Казаки продали отощавших лошадок и, к Угрюмкиной затаенной обиде, загуляли, ожидая конца половодья. Здесь застала их весть, что нынешней зимой лихой атаман и тушинский боярин Ивашка Заруцкий под Астраханью отдал Богу душу на добром и остром колу.
– Эх! Эх! – вздохнул Кривонос, крестясь и кивая на закат. – Прогневили Господа! Не будет там ни мира по старине, ни правды по Писанию, пока не станем за свой народ радеть, как Господь радел за единокровных по плоти.
Пенда хмуро помалкивал и пил вино, печалясь по своему гнедому. Навязчиво вспоминалось ему, как конь, проданный богатому мужику, удивленно задрал бесхитростную морду и с укором заржал, глядя на бывшего хозяина. От того конского взгляда стонал казак, уронив голову на кабацкий стол. А как услышал слова Кривоноса, так взбеленился.
– Где он, наш народ? – закричал, стряхивая кручину с глаз. – Забыл, как вы куренного Петруху хотели за царя выдать и на царство посадить?
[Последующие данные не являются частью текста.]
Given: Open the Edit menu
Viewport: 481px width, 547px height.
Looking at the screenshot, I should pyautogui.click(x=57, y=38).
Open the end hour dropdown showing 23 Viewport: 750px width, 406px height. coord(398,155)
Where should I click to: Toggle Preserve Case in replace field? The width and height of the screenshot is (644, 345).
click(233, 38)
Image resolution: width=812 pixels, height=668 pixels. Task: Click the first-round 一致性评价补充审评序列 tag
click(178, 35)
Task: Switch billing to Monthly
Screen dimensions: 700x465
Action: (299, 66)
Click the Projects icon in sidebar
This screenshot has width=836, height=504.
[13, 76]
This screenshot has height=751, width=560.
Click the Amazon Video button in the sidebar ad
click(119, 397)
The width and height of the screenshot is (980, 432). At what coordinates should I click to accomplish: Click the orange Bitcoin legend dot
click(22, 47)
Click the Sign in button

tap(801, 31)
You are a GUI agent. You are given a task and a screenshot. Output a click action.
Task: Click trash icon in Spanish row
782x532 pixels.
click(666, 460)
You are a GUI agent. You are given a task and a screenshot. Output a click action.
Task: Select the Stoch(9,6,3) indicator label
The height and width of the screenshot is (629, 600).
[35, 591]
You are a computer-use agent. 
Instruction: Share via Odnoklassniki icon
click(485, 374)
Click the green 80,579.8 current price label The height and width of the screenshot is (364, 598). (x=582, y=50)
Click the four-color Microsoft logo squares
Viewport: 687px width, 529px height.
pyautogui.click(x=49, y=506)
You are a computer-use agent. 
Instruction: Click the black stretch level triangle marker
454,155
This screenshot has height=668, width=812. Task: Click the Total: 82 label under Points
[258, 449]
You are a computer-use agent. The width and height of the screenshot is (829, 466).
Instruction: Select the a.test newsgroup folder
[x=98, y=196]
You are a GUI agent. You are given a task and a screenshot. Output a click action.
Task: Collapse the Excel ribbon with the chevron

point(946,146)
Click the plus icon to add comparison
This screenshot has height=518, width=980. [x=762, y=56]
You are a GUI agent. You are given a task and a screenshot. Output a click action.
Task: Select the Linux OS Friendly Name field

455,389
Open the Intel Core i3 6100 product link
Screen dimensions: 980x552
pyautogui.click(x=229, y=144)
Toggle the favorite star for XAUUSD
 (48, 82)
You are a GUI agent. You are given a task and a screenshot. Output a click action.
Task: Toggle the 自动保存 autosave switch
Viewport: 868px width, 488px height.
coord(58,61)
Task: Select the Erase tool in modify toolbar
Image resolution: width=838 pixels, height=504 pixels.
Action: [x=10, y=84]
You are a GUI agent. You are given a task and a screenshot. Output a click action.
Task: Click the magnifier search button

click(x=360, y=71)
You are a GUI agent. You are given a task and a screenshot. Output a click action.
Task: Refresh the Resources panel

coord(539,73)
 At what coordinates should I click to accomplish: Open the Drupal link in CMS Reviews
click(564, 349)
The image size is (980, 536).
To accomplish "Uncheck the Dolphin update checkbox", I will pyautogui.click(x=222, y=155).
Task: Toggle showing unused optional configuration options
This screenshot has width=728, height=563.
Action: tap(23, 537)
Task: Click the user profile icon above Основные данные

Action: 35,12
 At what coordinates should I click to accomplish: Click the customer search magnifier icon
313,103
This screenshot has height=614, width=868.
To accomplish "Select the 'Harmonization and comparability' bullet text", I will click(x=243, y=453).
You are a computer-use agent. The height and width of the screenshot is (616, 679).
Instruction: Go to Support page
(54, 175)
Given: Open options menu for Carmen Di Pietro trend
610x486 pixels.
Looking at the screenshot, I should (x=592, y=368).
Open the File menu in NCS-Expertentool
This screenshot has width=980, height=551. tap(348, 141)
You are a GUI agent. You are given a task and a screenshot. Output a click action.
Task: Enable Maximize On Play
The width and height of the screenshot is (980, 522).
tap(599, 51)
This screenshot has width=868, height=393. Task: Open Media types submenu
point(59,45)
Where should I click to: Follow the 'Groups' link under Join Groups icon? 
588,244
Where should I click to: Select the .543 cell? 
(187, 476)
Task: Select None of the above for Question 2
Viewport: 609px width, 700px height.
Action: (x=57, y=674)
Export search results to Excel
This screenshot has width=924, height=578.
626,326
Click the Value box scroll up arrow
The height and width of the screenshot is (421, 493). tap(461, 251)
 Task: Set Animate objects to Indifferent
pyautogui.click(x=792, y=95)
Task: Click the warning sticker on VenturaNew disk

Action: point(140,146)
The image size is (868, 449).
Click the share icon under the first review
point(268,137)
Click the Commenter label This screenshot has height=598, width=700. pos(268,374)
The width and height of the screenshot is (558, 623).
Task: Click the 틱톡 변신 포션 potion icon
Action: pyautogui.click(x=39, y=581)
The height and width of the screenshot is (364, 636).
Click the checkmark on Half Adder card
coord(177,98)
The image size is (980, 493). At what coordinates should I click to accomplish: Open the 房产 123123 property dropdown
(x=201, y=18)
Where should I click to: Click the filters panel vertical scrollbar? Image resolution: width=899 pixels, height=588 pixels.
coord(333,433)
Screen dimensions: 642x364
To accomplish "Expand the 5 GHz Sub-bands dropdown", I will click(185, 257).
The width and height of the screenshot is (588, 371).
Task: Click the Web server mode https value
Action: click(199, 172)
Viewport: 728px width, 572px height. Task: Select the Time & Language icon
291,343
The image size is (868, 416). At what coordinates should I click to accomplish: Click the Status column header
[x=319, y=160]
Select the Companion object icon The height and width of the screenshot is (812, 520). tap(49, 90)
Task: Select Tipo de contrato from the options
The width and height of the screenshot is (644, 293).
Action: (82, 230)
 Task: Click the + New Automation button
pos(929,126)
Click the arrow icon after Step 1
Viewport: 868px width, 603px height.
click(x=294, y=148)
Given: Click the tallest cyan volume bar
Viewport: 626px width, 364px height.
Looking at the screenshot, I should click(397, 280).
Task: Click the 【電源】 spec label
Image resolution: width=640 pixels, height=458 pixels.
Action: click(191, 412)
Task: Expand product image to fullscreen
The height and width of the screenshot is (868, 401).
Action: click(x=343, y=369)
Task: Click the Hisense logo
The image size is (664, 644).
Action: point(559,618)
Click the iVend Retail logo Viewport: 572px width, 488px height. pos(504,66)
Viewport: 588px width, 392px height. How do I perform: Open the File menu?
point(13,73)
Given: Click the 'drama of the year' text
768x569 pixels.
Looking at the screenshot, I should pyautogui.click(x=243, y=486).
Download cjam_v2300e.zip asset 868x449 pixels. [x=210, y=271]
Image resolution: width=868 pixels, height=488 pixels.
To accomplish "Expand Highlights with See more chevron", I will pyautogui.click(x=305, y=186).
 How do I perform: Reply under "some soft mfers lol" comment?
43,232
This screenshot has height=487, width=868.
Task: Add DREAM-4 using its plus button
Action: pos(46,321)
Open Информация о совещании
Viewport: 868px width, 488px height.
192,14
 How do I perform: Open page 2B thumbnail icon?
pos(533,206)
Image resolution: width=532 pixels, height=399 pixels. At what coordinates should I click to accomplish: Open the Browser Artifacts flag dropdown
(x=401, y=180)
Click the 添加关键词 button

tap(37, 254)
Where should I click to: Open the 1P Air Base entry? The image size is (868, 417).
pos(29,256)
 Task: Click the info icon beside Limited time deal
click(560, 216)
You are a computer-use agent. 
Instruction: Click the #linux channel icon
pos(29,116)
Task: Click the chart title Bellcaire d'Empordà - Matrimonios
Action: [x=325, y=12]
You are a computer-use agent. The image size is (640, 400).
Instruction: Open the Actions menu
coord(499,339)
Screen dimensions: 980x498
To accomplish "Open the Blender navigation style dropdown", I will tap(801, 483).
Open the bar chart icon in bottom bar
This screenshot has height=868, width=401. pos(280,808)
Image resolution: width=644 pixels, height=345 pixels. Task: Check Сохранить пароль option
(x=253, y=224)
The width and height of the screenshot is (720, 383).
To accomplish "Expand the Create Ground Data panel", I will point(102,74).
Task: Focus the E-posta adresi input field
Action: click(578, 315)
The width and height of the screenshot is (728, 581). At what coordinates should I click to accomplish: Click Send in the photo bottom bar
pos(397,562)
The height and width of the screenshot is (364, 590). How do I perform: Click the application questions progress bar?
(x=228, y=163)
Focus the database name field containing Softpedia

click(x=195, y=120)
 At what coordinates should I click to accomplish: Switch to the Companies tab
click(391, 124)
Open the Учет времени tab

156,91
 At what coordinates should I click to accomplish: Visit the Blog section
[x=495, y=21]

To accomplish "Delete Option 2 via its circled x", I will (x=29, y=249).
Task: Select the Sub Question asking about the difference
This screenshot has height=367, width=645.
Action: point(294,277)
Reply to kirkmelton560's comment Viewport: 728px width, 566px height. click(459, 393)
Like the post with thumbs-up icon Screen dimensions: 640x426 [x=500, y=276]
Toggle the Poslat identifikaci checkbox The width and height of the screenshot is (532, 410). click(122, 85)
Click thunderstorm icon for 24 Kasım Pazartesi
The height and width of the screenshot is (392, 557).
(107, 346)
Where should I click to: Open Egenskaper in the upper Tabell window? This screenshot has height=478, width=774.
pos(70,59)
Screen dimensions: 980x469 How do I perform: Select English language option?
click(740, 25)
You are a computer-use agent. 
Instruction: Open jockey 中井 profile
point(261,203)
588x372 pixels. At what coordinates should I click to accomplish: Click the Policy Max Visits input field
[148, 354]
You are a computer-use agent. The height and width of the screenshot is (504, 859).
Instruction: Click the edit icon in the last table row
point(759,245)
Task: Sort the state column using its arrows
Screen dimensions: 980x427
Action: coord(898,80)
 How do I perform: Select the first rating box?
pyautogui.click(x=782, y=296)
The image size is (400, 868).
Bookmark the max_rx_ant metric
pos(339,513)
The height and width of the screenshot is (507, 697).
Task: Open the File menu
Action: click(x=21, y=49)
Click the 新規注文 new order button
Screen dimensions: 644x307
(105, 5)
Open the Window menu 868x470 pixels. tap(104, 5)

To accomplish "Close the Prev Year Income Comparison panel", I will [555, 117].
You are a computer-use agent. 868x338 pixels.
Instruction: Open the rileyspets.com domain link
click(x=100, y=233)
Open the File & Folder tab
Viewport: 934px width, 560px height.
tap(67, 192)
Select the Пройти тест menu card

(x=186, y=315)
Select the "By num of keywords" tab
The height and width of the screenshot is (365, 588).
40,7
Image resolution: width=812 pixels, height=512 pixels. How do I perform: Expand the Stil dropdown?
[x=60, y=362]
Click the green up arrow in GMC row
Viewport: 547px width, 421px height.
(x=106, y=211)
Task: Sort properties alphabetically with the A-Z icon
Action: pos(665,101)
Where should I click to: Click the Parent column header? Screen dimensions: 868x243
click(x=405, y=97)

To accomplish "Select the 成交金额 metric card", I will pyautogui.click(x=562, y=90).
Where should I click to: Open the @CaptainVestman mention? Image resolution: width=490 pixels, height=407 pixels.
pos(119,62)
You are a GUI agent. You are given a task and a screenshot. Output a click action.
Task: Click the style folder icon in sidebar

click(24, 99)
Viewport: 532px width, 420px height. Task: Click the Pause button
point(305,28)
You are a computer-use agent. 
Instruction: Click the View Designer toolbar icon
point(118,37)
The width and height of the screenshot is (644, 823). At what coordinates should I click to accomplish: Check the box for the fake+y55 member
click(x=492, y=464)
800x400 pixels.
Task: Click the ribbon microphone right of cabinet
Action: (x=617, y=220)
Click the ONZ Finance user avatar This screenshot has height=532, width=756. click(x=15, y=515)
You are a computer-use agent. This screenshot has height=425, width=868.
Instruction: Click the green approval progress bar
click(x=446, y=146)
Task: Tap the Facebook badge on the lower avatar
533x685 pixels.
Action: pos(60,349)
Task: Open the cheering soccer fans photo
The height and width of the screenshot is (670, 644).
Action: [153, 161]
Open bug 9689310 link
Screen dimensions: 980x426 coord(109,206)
Не успел он ложно объявить себя – запил, загулял, захотел друзьям головы рубить за обидные слова… Тьфу! – плюнул под ноги, на тесовый пол: – Поганая кровь! – И выругался так, что, услышь его Богородица на небесах – заткнула бы ладонями свои Пречистые уши и лишила бы казаков благодати. Слава Богу, кабацкий люд Она ни видеть, ни слышать не желает.
– Ты Бога-то не гневи! – соскочив с лавки, завопил тощий как пес Рябой. – Прежде не укоротили язык – сейчас вырежем! – пригрозил, крестясь и тыча перстом в молодецкую грудь Пенды. – Сам Господь – не царям с боярами чета – с рождения от единокровников претерпевал гонения. Знал наперед, что предадут и распнут, но на казнь пошел за ту кровь, что текла в Его земных жилах, – вдруг через покаяние народ и спасется! Так то Бог! А ты кто, чтобы хулить данную Им тебе кровь?